Required work: The data must be written out once more, precisely as given.

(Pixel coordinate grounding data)

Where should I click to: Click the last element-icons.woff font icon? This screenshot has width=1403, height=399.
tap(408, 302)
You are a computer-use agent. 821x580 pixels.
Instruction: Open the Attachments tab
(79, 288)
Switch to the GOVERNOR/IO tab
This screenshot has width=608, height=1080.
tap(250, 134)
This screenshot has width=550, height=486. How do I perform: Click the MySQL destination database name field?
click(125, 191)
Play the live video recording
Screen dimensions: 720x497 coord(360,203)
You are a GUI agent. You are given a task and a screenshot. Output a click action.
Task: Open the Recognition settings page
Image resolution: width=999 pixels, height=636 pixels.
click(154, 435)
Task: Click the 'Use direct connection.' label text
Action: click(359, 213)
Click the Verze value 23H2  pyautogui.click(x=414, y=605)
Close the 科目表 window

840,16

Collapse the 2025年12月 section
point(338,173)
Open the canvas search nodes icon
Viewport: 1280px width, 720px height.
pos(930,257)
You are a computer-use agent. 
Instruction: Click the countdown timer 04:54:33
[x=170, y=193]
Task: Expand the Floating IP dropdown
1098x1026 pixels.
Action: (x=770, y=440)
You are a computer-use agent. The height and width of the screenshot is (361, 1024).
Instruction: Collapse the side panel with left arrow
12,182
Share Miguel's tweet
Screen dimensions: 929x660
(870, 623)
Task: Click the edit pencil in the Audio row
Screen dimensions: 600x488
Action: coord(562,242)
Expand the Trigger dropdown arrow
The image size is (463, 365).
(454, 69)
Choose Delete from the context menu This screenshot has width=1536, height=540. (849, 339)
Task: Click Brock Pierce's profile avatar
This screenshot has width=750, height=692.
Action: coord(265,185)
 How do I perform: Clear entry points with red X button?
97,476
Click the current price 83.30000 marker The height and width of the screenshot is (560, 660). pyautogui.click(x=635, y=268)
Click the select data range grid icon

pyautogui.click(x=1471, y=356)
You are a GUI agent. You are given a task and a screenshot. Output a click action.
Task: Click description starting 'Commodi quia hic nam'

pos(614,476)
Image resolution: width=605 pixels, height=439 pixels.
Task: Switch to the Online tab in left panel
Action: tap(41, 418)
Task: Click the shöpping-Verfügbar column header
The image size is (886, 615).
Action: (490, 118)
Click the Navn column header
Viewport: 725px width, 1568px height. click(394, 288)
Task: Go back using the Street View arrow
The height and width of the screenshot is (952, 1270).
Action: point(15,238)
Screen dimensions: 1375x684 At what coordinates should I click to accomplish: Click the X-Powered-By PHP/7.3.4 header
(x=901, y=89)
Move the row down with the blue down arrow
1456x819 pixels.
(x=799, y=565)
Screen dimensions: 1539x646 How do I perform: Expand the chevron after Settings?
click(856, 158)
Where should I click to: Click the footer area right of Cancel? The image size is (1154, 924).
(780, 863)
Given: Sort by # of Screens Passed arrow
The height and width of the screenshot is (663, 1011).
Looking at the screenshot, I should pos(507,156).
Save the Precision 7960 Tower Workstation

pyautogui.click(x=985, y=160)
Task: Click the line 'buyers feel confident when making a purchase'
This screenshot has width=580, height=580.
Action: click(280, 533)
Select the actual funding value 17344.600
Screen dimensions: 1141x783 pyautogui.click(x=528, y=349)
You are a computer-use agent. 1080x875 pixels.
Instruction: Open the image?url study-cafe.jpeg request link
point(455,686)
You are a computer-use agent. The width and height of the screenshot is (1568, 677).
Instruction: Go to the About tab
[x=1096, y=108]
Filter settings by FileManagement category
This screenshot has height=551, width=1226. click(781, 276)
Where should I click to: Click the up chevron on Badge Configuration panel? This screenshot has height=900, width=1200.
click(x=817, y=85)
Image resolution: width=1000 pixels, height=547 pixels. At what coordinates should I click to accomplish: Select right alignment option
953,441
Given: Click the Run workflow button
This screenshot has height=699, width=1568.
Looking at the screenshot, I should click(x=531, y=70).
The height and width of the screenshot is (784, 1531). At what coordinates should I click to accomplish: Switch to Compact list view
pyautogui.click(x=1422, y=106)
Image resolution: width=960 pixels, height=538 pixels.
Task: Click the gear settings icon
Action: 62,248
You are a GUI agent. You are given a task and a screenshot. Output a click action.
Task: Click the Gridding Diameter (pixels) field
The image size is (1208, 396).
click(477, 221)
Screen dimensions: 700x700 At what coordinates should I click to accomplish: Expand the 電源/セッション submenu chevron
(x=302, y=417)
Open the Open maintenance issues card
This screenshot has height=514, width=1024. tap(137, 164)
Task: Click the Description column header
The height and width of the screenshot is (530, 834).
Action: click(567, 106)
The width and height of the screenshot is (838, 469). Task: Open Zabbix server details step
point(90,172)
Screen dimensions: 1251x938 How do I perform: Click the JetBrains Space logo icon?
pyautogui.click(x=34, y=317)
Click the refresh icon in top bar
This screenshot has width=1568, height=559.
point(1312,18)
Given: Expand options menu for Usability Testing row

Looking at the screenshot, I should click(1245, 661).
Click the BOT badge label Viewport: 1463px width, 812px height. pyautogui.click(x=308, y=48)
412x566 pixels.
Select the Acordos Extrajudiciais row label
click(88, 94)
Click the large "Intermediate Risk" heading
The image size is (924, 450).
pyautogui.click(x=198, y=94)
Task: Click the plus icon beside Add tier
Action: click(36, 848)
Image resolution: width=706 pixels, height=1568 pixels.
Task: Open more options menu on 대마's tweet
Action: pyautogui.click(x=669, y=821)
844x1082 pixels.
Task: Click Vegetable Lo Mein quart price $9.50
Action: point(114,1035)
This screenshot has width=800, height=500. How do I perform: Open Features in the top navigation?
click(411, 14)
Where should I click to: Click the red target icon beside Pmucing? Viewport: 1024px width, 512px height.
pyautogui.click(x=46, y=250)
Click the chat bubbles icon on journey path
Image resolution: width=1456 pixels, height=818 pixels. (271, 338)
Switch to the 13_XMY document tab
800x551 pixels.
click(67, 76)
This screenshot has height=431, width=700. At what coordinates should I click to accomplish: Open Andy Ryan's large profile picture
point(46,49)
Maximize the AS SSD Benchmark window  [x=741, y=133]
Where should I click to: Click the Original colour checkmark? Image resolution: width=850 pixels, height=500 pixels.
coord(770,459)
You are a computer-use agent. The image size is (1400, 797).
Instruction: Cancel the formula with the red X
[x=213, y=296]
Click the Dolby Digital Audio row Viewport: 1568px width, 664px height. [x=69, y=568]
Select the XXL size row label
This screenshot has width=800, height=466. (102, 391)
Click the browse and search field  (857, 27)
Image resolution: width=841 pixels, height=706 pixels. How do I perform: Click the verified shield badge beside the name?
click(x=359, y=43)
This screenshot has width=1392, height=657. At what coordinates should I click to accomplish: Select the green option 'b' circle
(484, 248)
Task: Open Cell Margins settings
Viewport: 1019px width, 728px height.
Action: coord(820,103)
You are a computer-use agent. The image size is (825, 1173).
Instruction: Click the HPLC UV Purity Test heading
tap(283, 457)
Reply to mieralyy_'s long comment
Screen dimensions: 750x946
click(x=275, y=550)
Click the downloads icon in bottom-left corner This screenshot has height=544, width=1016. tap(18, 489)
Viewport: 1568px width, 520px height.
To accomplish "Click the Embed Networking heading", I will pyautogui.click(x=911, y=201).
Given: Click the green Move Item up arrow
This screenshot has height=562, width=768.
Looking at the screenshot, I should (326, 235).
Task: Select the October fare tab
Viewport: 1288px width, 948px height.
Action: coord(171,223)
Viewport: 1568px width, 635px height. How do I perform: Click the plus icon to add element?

Output:
Where should I click to: Click the last element-icons.woff font icon? This screenshot has width=1403, height=399.
tap(408, 302)
You are a computer-use agent. 821x580 pixels.
Instruction: Open the Attachments tab
(79, 288)
Switch to the GOVERNOR/IO tab
This screenshot has width=608, height=1080.
tap(250, 134)
This screenshot has width=550, height=486. How do I perform: Click the MySQL destination database name field?
click(125, 191)
Play the live video recording
Screen dimensions: 720x497 coord(360,203)
You are a GUI agent. You are given a task and a screenshot. Output a click action.
Task: Open the Recognition settings page
Image resolution: width=999 pixels, height=636 pixels.
click(154, 435)
Task: Click the 'Use direct connection.' label text
Action: click(359, 213)
Click the Verze value 23H2  pyautogui.click(x=414, y=605)
Close the 科目表 window

840,16

Collapse the 2025年12月 section
point(338,173)
Open the canvas search nodes icon
Viewport: 1280px width, 720px height.
pos(930,257)
You are a computer-use agent. 
Instruction: Click the countdown timer 04:54:33
[x=170, y=193]
Task: Expand the Floating IP dropdown
1098x1026 pixels.
Action: (x=770, y=440)
You are a computer-use agent. The height and width of the screenshot is (361, 1024).
Instruction: Collapse the side panel with left arrow
12,182
Share Miguel's tweet
Screen dimensions: 929x660
(870, 623)
Task: Click the edit pencil in the Audio row
Screen dimensions: 600x488
Action: coord(562,242)
Expand the Trigger dropdown arrow
The image size is (463, 365).
(454, 69)
Choose Delete from the context menu This screenshot has width=1536, height=540. (849, 339)
Task: Click Brock Pierce's profile avatar
This screenshot has width=750, height=692.
Action: coord(265,185)
 How do I perform: Clear entry points with red X button?
97,476
Click the current price 83.30000 marker The height and width of the screenshot is (560, 660). pyautogui.click(x=635, y=268)
Click the select data range grid icon

pyautogui.click(x=1471, y=356)
You are a GUI agent. You are given a task and a screenshot. Output a click action.
Task: Click description starting 'Commodi quia hic nam'

pos(614,476)
Image resolution: width=605 pixels, height=439 pixels.
Task: Switch to the Online tab in left panel
Action: tap(41, 418)
Task: Click the shöpping-Verfügbar column header
The image size is (886, 615).
Action: (490, 118)
Click the Navn column header
Viewport: 725px width, 1568px height. click(394, 288)
Task: Go back using the Street View arrow
The height and width of the screenshot is (952, 1270).
Action: point(15,238)
Screen dimensions: 1375x684 At what coordinates should I click to accomplish: Click the X-Powered-By PHP/7.3.4 header
(x=901, y=89)
Move the row down with the blue down arrow
1456x819 pixels.
(x=799, y=565)
Screen dimensions: 1539x646 How do I perform: Expand the chevron after Settings?
click(856, 158)
Where should I click to: Click the footer area right of Cancel? The image size is (1154, 924).
(780, 863)
Given: Sort by # of Screens Passed arrow
The height and width of the screenshot is (663, 1011).
Looking at the screenshot, I should pos(507,156).
Save the Precision 7960 Tower Workstation

pyautogui.click(x=985, y=160)
Task: Click the line 'buyers feel confident when making a purchase'
This screenshot has width=580, height=580.
Action: click(280, 533)
Select the actual funding value 17344.600
Screen dimensions: 1141x783 pyautogui.click(x=528, y=349)
You are a computer-use agent. 1080x875 pixels.
Instruction: Open the image?url study-cafe.jpeg request link
point(455,686)
You are a computer-use agent. The width and height of the screenshot is (1568, 677).
Instruction: Go to the About tab
[x=1096, y=108]
Filter settings by FileManagement category
This screenshot has height=551, width=1226. click(781, 276)
Where should I click to: Click the up chevron on Badge Configuration panel? This screenshot has height=900, width=1200.
click(x=817, y=85)
Image resolution: width=1000 pixels, height=547 pixels. At what coordinates should I click to accomplish: Select right alignment option
953,441
Given: Click the Run workflow button
This screenshot has height=699, width=1568.
Looking at the screenshot, I should click(x=531, y=70).
The height and width of the screenshot is (784, 1531). At what coordinates should I click to accomplish: Switch to Compact list view
pyautogui.click(x=1422, y=106)
Image resolution: width=960 pixels, height=538 pixels.
Task: Click the gear settings icon
Action: 62,248
You are a GUI agent. You are given a task and a screenshot. Output a click action.
Task: Click the Gridding Diameter (pixels) field
The image size is (1208, 396).
click(477, 221)
Screen dimensions: 700x700 At what coordinates should I click to accomplish: Expand the 電源/セッション submenu chevron
(x=302, y=417)
Open the Open maintenance issues card
This screenshot has height=514, width=1024. tap(137, 164)
Task: Click the Description column header
The height and width of the screenshot is (530, 834).
Action: click(567, 106)
The width and height of the screenshot is (838, 469). Task: Open Zabbix server details step
point(90,172)
Screen dimensions: 1251x938 How do I perform: Click the JetBrains Space logo icon?
pyautogui.click(x=34, y=317)
Click the refresh icon in top bar
This screenshot has width=1568, height=559.
point(1312,18)
Given: Expand options menu for Usability Testing row

Looking at the screenshot, I should click(1245, 661).
Click the BOT badge label Viewport: 1463px width, 812px height. pyautogui.click(x=308, y=48)
412x566 pixels.
Select the Acordos Extrajudiciais row label
click(88, 94)
Click the large "Intermediate Risk" heading
The image size is (924, 450).
pyautogui.click(x=198, y=94)
Task: Click the plus icon beside Add tier
Action: click(36, 848)
Image resolution: width=706 pixels, height=1568 pixels.
Task: Open more options menu on 대마's tweet
Action: pyautogui.click(x=669, y=821)
844x1082 pixels.
Task: Click Vegetable Lo Mein quart price $9.50
Action: point(114,1035)
This screenshot has width=800, height=500. How do I perform: Open Features in the top navigation?
click(411, 14)
Where should I click to: Click the red target icon beside Pmucing? Viewport: 1024px width, 512px height.
pyautogui.click(x=46, y=250)
Click the chat bubbles icon on journey path
Image resolution: width=1456 pixels, height=818 pixels. (271, 338)
Switch to the 13_XMY document tab
800x551 pixels.
click(67, 76)
This screenshot has height=431, width=700. At what coordinates should I click to accomplish: Open Andy Ryan's large profile picture
point(46,49)
Maximize the AS SSD Benchmark window  [x=741, y=133]
Where should I click to: Click the Original colour checkmark? Image resolution: width=850 pixels, height=500 pixels.
coord(770,459)
You are a computer-use agent. The image size is (1400, 797).
Instruction: Cancel the formula with the red X
[x=213, y=296]
Click the Dolby Digital Audio row Viewport: 1568px width, 664px height. [x=69, y=568]
Select the XXL size row label
This screenshot has width=800, height=466. (102, 391)
Click the browse and search field  (857, 27)
Image resolution: width=841 pixels, height=706 pixels. How do I perform: Click the verified shield badge beside the name?
click(x=359, y=43)
This screenshot has width=1392, height=657. At what coordinates should I click to accomplish: Select the green option 'b' circle
(484, 248)
Task: Open Cell Margins settings
Viewport: 1019px width, 728px height.
Action: coord(820,103)
You are a computer-use agent. The image size is (825, 1173).
Instruction: Click the HPLC UV Purity Test heading
tap(283, 457)
Reply to mieralyy_'s long comment
Screen dimensions: 750x946
click(x=275, y=550)
Click the downloads icon in bottom-left corner This screenshot has height=544, width=1016. tap(18, 489)
Viewport: 1568px width, 520px height.
To accomplish "Click the Embed Networking heading", I will pyautogui.click(x=911, y=201).
Given: Click the green Move Item up arrow
This screenshot has height=562, width=768.
Looking at the screenshot, I should (326, 235).
Task: Select the October fare tab
Viewport: 1288px width, 948px height.
Action: coord(171,223)
Viewport: 1568px width, 635px height. How do I perform: Click the plus icon to add element?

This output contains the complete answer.